- AIM OF THE EXERCISE -
Provide an exact copy of the lines from the beginning of the records through the line that includes "Disclaimer (199, 2358)", and of no others.

- DATA RECORDS -
/---

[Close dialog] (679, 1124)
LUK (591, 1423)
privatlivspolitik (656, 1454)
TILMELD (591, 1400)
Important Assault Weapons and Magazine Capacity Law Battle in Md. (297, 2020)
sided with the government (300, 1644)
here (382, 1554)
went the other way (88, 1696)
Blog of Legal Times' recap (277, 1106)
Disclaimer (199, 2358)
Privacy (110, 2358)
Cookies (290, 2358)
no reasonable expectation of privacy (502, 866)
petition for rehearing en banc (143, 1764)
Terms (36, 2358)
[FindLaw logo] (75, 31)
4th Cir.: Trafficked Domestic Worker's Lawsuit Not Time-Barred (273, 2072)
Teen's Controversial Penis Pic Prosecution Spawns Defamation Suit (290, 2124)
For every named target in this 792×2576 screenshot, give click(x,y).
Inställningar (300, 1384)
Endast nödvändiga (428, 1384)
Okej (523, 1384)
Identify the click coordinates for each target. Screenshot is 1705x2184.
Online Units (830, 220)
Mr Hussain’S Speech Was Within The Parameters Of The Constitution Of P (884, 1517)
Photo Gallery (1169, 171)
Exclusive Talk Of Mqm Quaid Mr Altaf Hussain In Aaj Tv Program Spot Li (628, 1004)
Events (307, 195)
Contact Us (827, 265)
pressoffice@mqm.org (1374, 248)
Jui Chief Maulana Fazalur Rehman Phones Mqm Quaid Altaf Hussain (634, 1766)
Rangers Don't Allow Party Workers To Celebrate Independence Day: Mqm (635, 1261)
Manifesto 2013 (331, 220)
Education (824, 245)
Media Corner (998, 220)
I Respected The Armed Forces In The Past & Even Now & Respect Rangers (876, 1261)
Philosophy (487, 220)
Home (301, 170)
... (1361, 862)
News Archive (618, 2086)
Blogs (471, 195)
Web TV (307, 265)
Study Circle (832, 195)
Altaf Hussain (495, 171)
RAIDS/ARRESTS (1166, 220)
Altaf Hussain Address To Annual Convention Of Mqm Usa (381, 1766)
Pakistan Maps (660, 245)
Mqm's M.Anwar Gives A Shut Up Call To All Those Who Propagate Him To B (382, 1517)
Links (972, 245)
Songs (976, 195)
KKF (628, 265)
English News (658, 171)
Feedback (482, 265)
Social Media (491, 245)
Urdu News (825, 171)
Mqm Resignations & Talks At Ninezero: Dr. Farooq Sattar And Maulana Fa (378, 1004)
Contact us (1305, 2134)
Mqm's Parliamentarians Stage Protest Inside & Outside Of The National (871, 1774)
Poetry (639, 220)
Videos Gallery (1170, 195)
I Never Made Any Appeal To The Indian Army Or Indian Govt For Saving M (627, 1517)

\---

- RESPONSE AREA -
[Close dialog] (679, 1124)
LUK (591, 1423)
privatlivspolitik (656, 1454)
TILMELD (591, 1400)
Important Assault Weapons and Magazine Capacity Law Battle in Md. (297, 2020)
sided with the government (300, 1644)
here (382, 1554)
went the other way (88, 1696)
Blog of Legal Times' recap (277, 1106)
Disclaimer (199, 2358)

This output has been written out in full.